Neon Tech to be Acquired by Databricks for $1 Billion

Neon Tech, a database platform, is set to be acquired by Databricks for $1 billion. This latest startup news was confirmed by the company itself. It is said that this acquisition will help boost its potential in AI-driven data management.

Neon Tech startup
Neon Tech startup

Summary:

1. Neon Tech, a database platform founded in 2021, is set to be acquired by Databricks for $1 billion.

2. Neon, an open-source alternative to Amazon Web Services’ Aurora Postgres database service, has gained popularity among developers due to its ability to compete with agile speed, pay-as-you-go economics, and the Postgres community’s openness.

3. Databricks, a San Francisco-based startup, has raised over $19 billion in funding and closed a $15.3 billion round in January at a valuation of $62 billion.

Founded in 2021, Neon is could base for tech startups to help developers and AI assistants in building new websites and applications.

This is Databricks’ most recent major acquisition; last year, the company paid more than $1 billion for data optimization startup Tabular and $1.3 billion for artificial intelligence model training startup MosaicML.
Databricks said that Neon has more than 18,000 customers. Neon’s clients include OpenAI, Adobe, Boston Consulting Group, Replit, and Vercel, according to its website. Google and Microsoft both offer PostgreSQL database hosting choices in the cloud. Databricks offers software for cleaning up data, executing queries, and running AI models.

Neon, a data management platform and an open-source alternative to Amazon Web Services’ Aurora Postgres database service, has gained popularity among developers. The open-source PostgreSQL database was created in the 1980s. Supabase, a firm whose products have gained popularity with “vibe-coding” tools like Lovable and Figma’s newly introduced Figma Make, is likewise built on PostgreSQL.

Google and Microsoft offer PostgreSQL database hosting choices on their cloud platforms.
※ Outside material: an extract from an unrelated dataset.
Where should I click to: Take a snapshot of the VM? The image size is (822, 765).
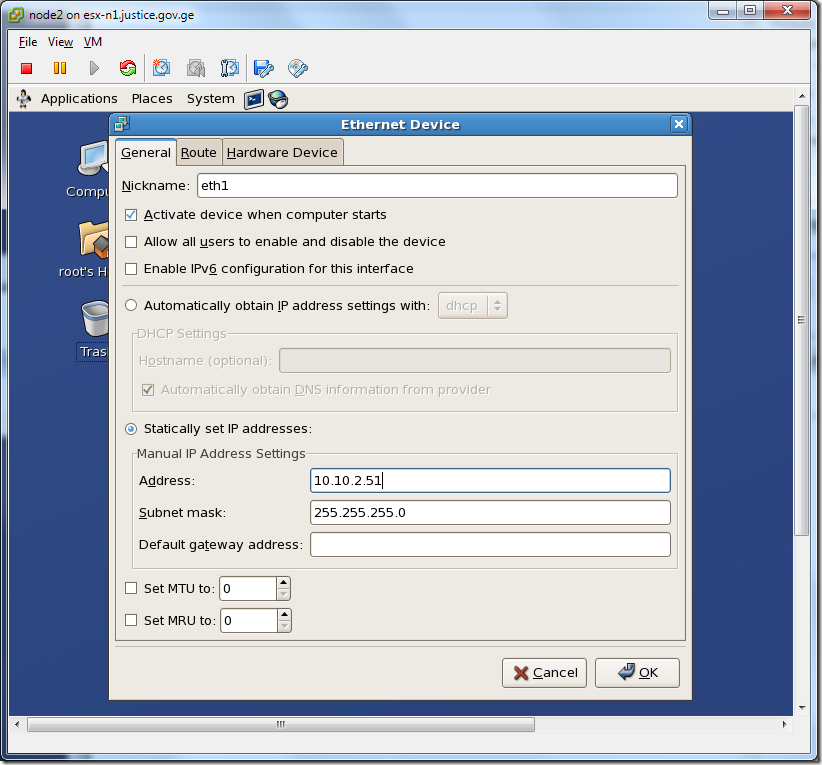point(162,68)
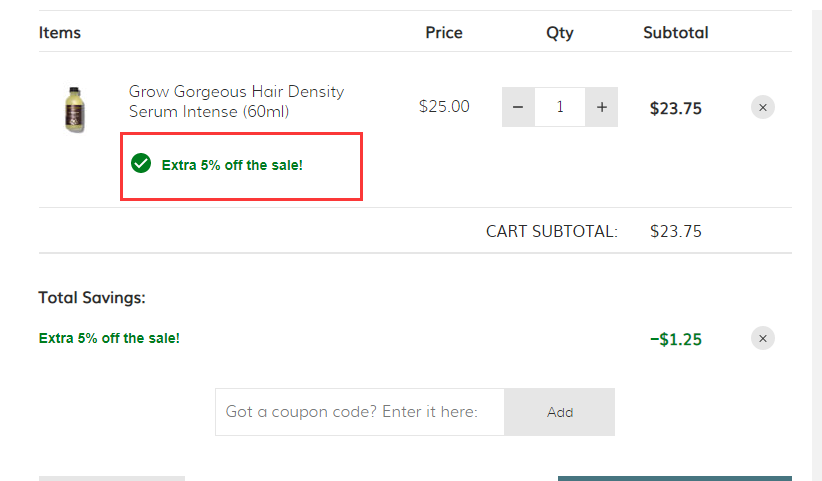
Task: Click the quantity field showing 1
Action: [560, 107]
Databricks offers software for cleaning up data, executing queries, and running AI models.

What is Neon Tech?

Neon, co-founded and led by former Meta and Microsoft engineer Nikita Shamgunov, has received investments from Microsoft, Snowflake, and Databricks. Shamgunov left Meta to run SingleStore, a database startup that was previously known as MemSQL.

Neon charges customers according to the amount of computing and storage capacity they utilize per month. Its software can run on Amazon and Microsoft clouds.

Neon, founded in 2021, is a distributed corporation with more than 130 employees, according to a job description. Databricks, located in San Francisco, was created in 2013 and was valued at $62 billion in a $10 billion funding round revealed in December. Some of the money was set aside for acquisitions.

“The era of AI-native, agent-driven applications is reshaping what a database must do,” said Ali Ghodsi, Databricks co-founder and CEO, in a statement. “Neon confirms it: four out of every five databases on their platform are created by code rather than humans. By integrating Neon into Databricks, we are providing developers with a serverless Postgres that can compete with agentic speed, pay-as-you-go economics, and the Postgres community’s openness.”

According to sources, Microsoft’s venture arm M12, General Catalyst, Menlo Ventures, and Notable Capital are among the investors in Neon, which has raised $129.5 million so far. Databricks, for its part, has raised more than $19 billion in funding and closed a $15.3 billion round in January at a valuation of $62 billion.

Like this, the latest startup news has revealed that the WhiteHat Jr founder has recently secured $16 million in a seed funding round for their new startup, Compliment1. The startup funding round was led by Owl Ventures and Blume Ventures, along with participation from some internal investors.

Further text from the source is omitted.